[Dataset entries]

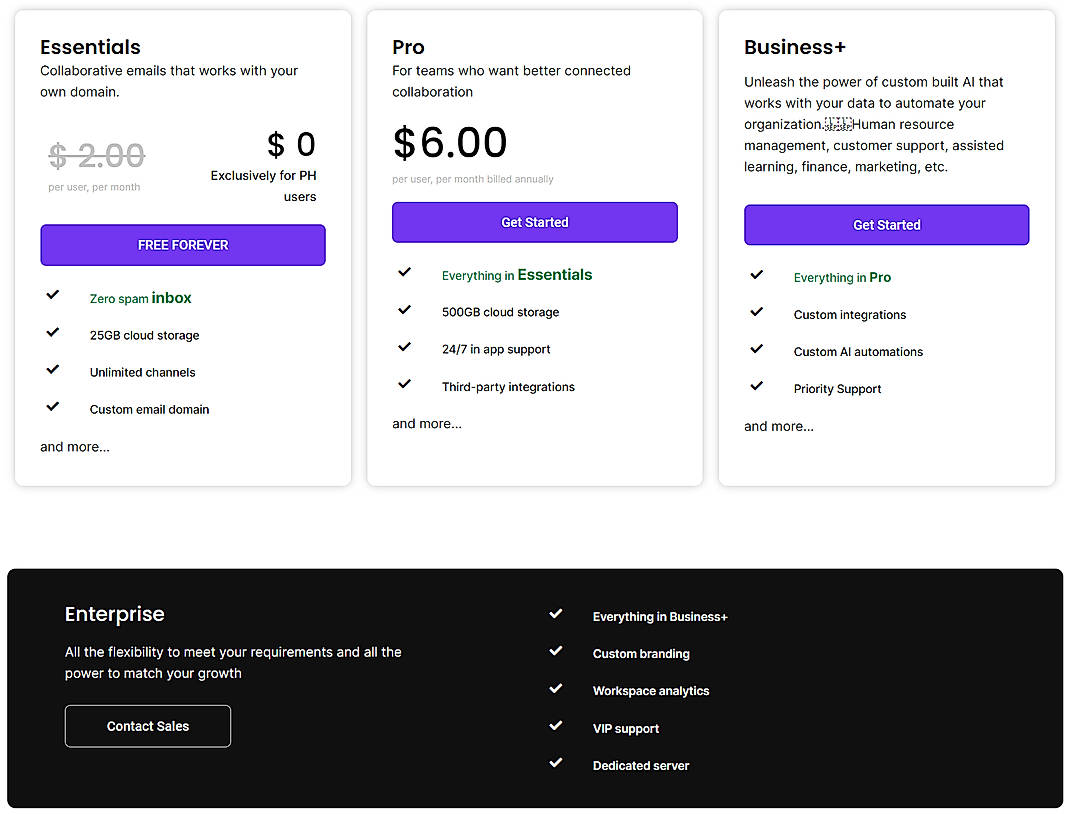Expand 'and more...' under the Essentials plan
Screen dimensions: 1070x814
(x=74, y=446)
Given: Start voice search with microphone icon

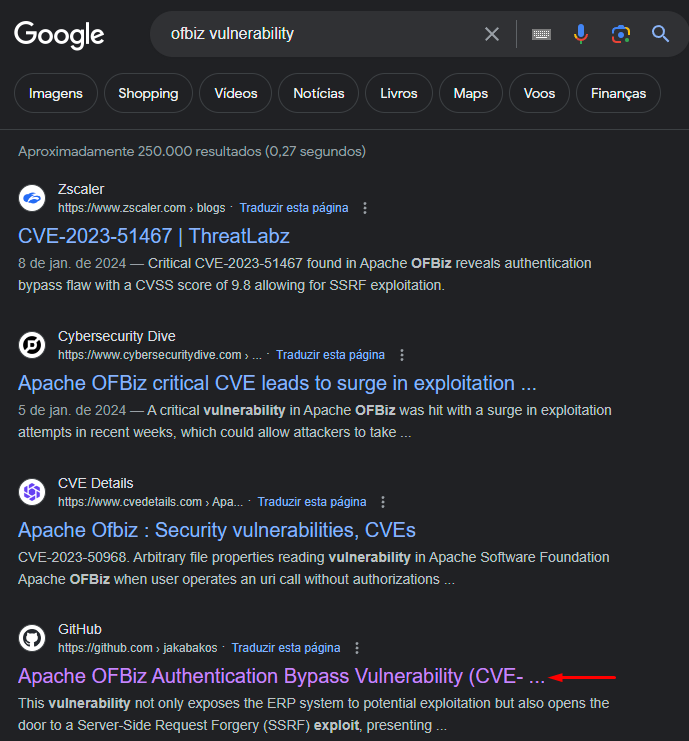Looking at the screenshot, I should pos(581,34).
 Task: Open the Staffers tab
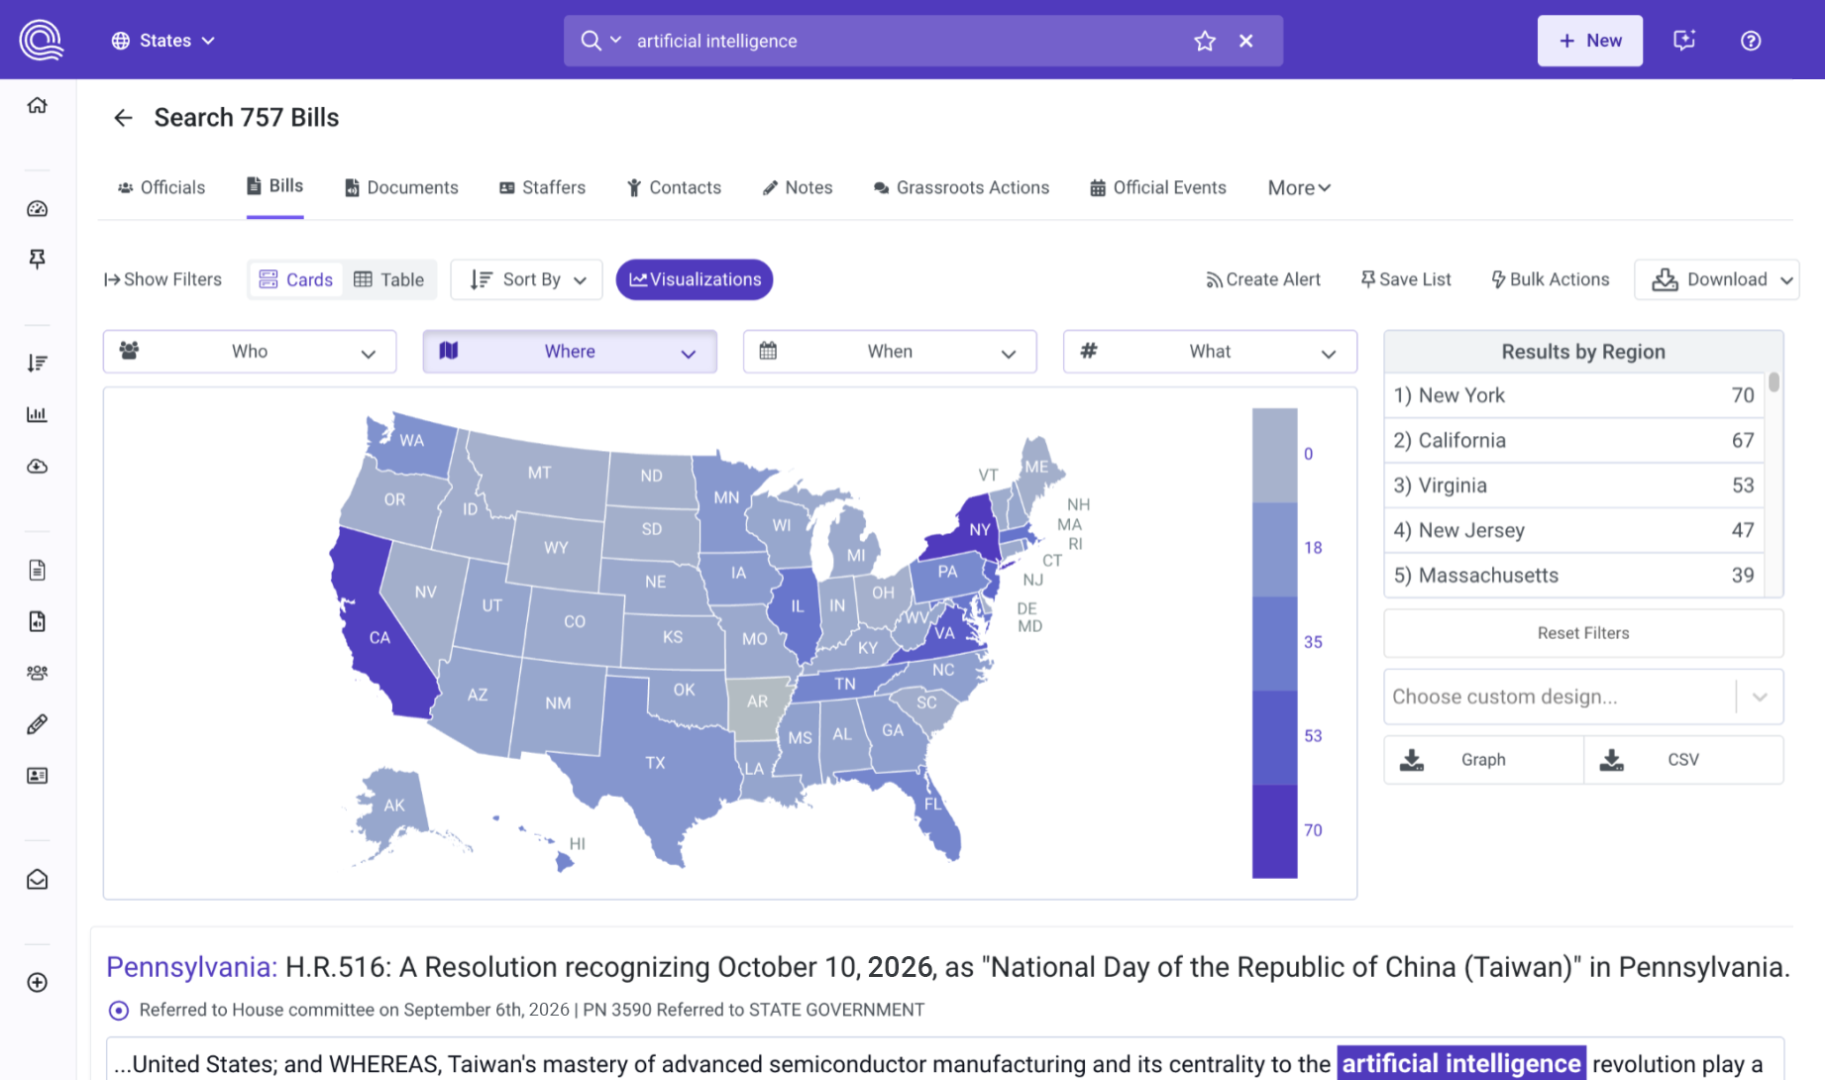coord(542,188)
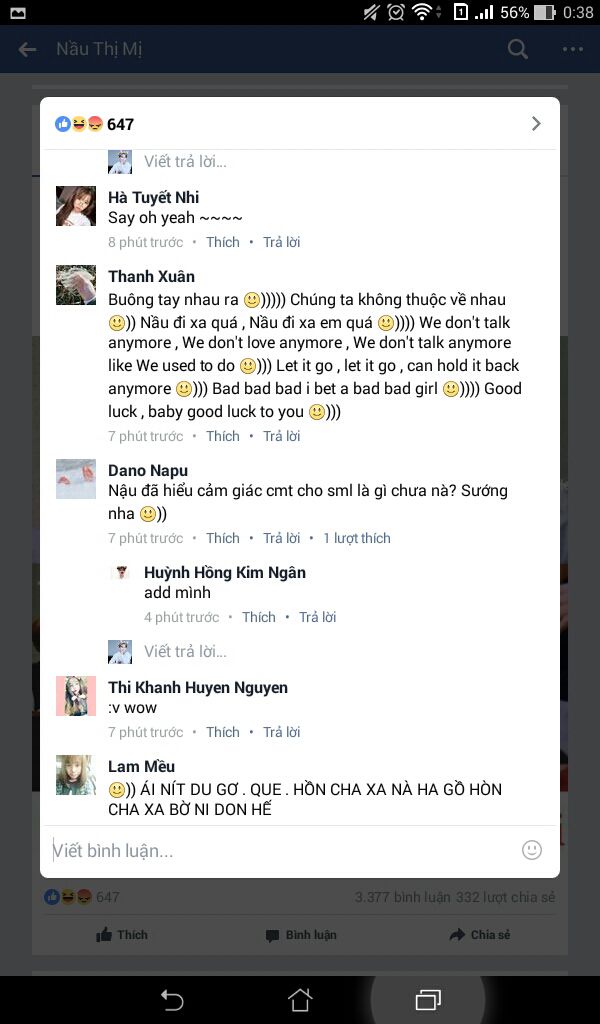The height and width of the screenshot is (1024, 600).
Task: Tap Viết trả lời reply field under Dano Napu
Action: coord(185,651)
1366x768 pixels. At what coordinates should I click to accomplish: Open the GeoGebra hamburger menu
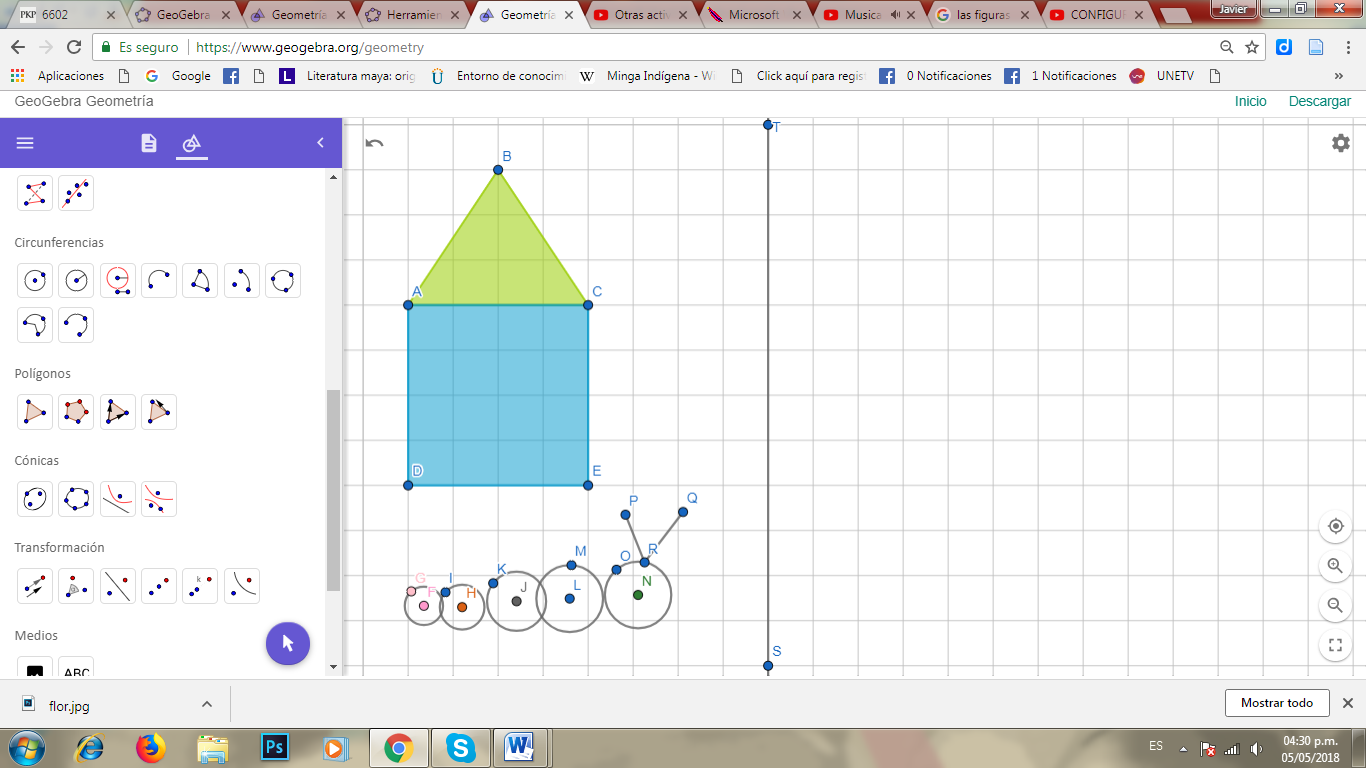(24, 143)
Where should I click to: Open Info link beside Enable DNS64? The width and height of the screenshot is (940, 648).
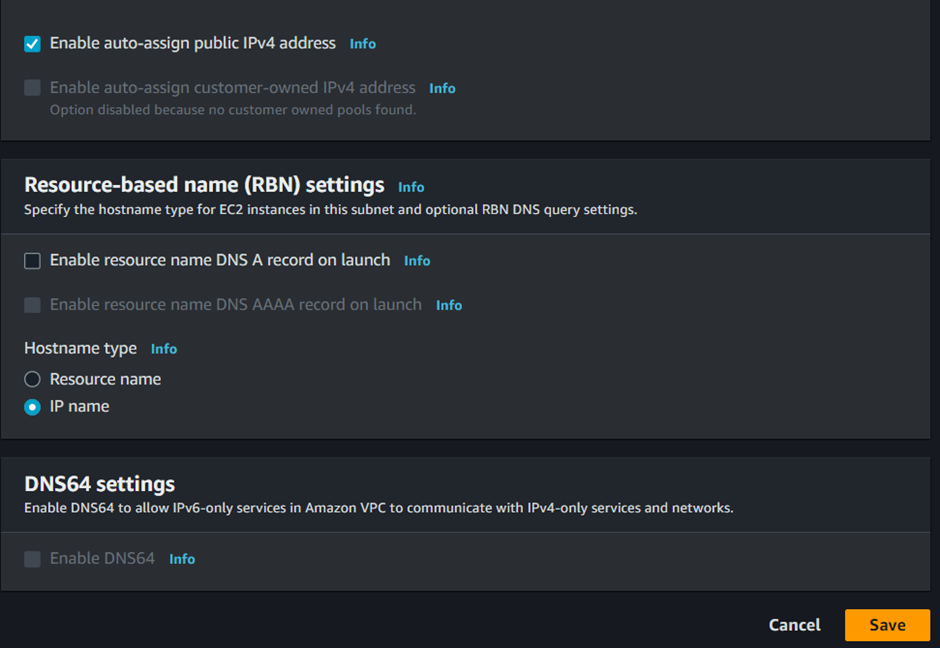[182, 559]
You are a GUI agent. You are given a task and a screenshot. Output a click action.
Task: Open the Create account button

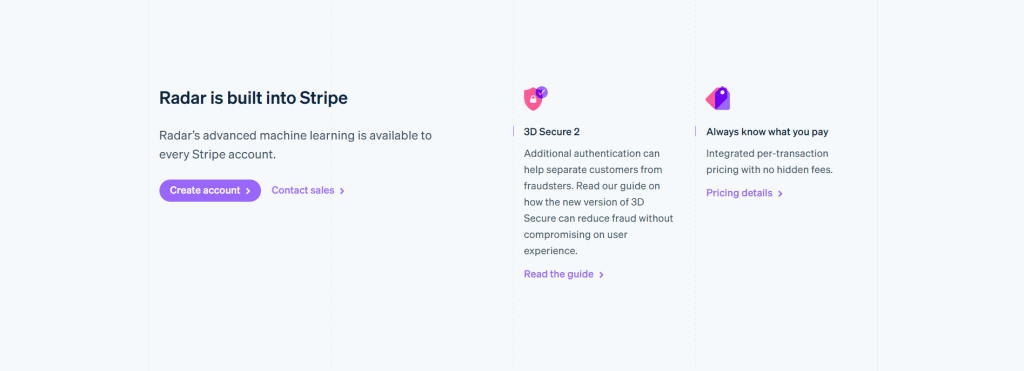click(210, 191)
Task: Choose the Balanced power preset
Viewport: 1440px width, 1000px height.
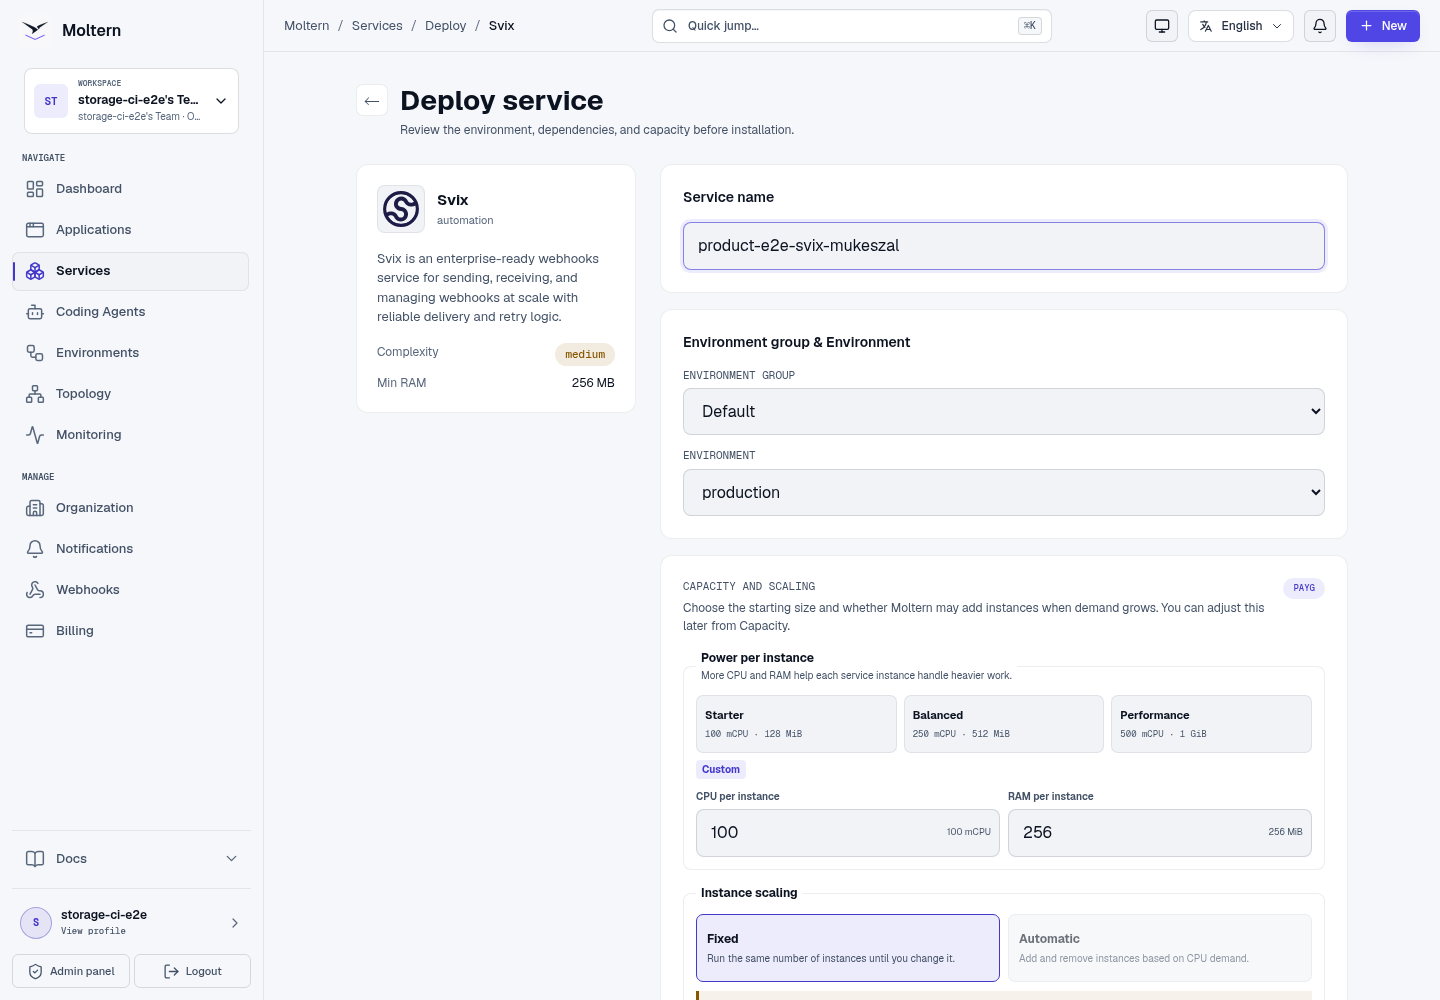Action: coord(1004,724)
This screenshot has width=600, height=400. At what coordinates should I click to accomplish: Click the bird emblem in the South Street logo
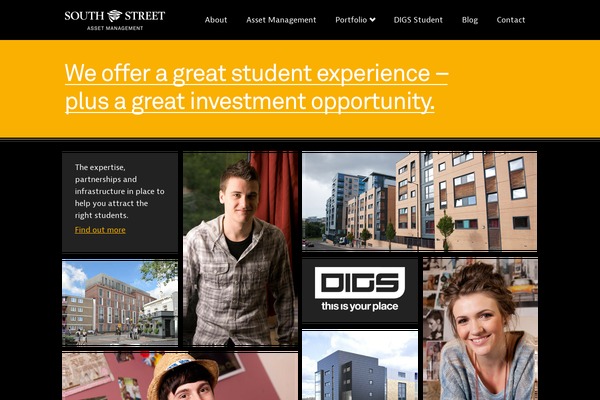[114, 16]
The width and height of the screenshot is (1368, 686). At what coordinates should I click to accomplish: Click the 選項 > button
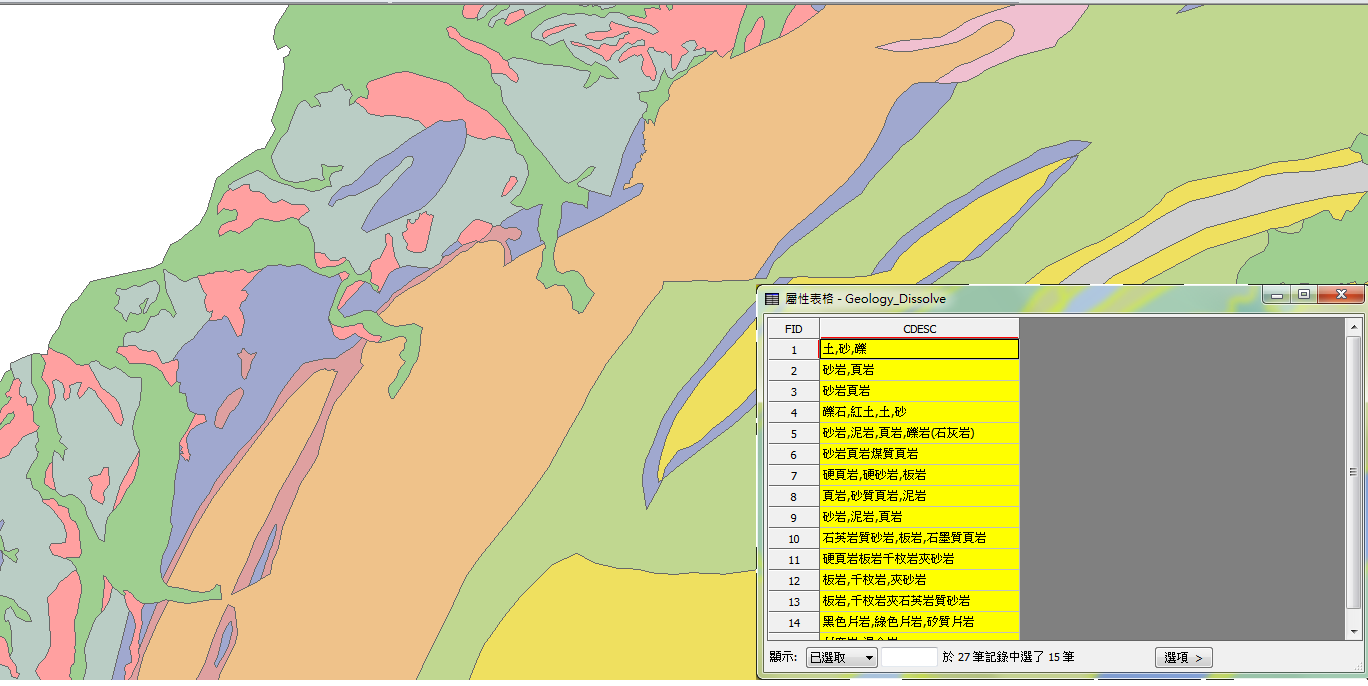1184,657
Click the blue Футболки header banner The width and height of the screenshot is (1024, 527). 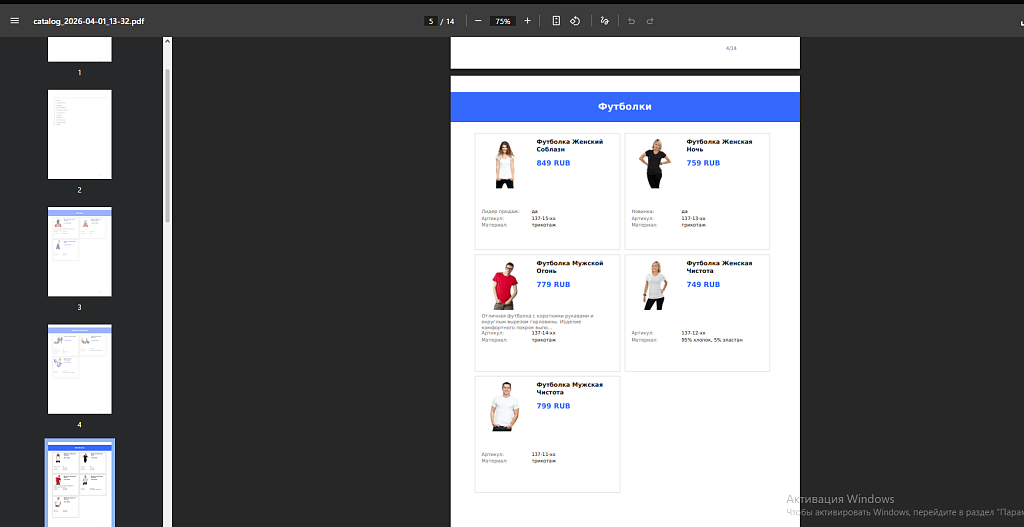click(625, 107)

— TASK GOAL —
In the records above, find the line with "Given: Start voice" and the line with "You are a GUI", then restate word for word only those two lines and all lines between, omitting pictures.

— SOLUTION TO THIS EXERCISE —
Given: Start voice search with microphone icon

Looking at the screenshot, I should pos(581,34).
 Task: Open the Staffers tab
coord(542,188)
The height and width of the screenshot is (1024, 600).
Task: Tap Viết trả lời reply field under Dano Napu
Action: coord(185,651)
1366x768 pixels. At what coordinates should I click to accomplish: Open the GeoGebra hamburger menu
(24, 143)
Where should I click to: Open Info link beside Enable DNS64? The width and height of the screenshot is (940, 648).
[182, 559]
You are a GUI agent. You are given a task and a screenshot. Output a click action.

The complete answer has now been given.